[Start of LISTED RECORDS]

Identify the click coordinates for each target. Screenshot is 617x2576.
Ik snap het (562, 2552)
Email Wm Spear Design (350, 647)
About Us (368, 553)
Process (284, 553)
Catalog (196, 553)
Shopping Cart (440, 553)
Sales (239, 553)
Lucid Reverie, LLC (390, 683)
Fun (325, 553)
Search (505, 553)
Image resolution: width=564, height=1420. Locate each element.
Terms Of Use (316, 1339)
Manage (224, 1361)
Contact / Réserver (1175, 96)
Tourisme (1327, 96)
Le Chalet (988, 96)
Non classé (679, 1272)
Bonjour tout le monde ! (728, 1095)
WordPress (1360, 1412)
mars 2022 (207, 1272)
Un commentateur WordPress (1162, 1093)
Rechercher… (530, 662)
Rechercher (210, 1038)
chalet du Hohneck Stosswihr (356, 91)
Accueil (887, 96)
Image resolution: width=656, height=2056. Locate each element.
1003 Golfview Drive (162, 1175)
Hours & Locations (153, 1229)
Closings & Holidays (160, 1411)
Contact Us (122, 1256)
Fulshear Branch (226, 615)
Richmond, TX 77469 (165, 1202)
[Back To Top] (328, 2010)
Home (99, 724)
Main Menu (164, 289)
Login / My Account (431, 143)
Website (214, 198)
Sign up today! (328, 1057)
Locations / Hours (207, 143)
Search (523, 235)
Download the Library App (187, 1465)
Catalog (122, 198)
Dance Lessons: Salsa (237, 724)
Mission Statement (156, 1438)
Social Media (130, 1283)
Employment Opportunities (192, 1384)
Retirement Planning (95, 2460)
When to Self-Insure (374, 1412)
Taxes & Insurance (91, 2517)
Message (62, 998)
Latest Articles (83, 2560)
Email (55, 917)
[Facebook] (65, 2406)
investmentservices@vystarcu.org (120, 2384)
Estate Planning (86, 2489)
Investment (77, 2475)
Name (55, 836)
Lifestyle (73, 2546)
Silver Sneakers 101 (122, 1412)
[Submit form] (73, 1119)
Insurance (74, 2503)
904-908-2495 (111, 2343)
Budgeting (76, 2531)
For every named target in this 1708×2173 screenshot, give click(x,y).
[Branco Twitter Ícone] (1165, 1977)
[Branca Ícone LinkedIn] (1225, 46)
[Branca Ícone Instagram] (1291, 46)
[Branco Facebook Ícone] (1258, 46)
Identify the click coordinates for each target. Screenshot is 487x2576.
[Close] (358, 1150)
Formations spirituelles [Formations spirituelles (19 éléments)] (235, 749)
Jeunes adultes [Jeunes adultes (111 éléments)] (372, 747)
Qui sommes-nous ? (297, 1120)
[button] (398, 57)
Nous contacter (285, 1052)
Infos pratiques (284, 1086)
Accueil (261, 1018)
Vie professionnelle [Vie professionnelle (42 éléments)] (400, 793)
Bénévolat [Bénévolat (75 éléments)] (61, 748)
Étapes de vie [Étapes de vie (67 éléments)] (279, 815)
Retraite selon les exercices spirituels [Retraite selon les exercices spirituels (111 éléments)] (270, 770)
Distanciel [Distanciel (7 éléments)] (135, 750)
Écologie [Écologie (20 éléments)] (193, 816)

[End of LISTED RECORDS]

Give back the entire listing above, line for line, without changing anything.

Identify the click coordinates for each target. Screenshot is 617x2576.
Ik snap het (562, 2552)
Email Wm Spear Design (350, 647)
About Us (368, 553)
Process (284, 553)
Catalog (196, 553)
Shopping Cart (440, 553)
Sales (239, 553)
Lucid Reverie, LLC (390, 683)
Fun (325, 553)
Search (505, 553)
Image resolution: width=564, height=1420. Locate each element.
Terms Of Use (316, 1339)
Manage (224, 1361)
Contact / Réserver (1175, 96)
Tourisme (1327, 96)
Le Chalet (988, 96)
Non classé (679, 1272)
Bonjour tout le monde ! (728, 1095)
WordPress (1360, 1412)
mars 2022 (207, 1272)
Un commentateur WordPress (1162, 1093)
Rechercher… (530, 662)
Rechercher (210, 1038)
chalet du Hohneck Stosswihr (356, 91)
Accueil (887, 96)
Image resolution: width=656, height=2056. Locate each element.
1003 Golfview Drive (162, 1175)
Hours & Locations (153, 1229)
Closings & Holidays (160, 1411)
Contact Us (122, 1256)
Fulshear Branch (226, 615)
Richmond, TX 77469 (165, 1202)
[Back To Top] (328, 2010)
Home (99, 724)
Main Menu (164, 289)
Login / My Account (431, 143)
Website (214, 198)
Sign up today! (328, 1057)
Locations / Hours (207, 143)
Search (523, 235)
Download the Library App (187, 1465)
Catalog (122, 198)
Dance Lessons: Salsa (237, 724)
Mission Statement (156, 1438)
Social Media (130, 1283)
Employment Opportunities (192, 1384)
Retirement Planning (95, 2460)
When to Self-Insure (374, 1412)
Taxes & Insurance (91, 2517)
Message (62, 998)
Latest Articles (83, 2560)
Email (55, 917)
[Facebook] (65, 2406)
investmentservices@vystarcu.org (120, 2384)
Estate Planning (86, 2489)
Investment (77, 2475)
Name (55, 836)
Lifestyle (73, 2546)
Silver Sneakers 101 (122, 1412)
[Submit form] (73, 1119)
Insurance (74, 2503)
904-908-2495 (111, 2343)
Budgeting (76, 2531)
For every named target in this 1708×2173 screenshot, give click(x,y).
[Branco Twitter Ícone] (1165, 1977)
[Branca Ícone LinkedIn] (1225, 46)
[Branca Ícone Instagram] (1291, 46)
[Branco Facebook Ícone] (1258, 46)
Identify the click coordinates for each target. Screenshot is 487x2576.
[Close] (358, 1150)
Formations spirituelles [Formations spirituelles (19 éléments)] (235, 749)
Jeunes adultes [Jeunes adultes (111 éléments)] (372, 747)
Qui sommes-nous ? (297, 1120)
[button] (398, 57)
Nous contacter (285, 1052)
Infos pratiques (284, 1086)
Accueil (261, 1018)
Vie professionnelle [Vie professionnelle (42 éléments)] (400, 793)
Bénévolat [Bénévolat (75 éléments)] (61, 748)
Étapes de vie [Étapes de vie (67 éléments)] (279, 815)
Retraite selon les exercices spirituels [Retraite selon les exercices spirituels (111 éléments)] (270, 770)
Distanciel [Distanciel (7 éléments)] (135, 750)
Écologie [Écologie (20 éléments)] (193, 816)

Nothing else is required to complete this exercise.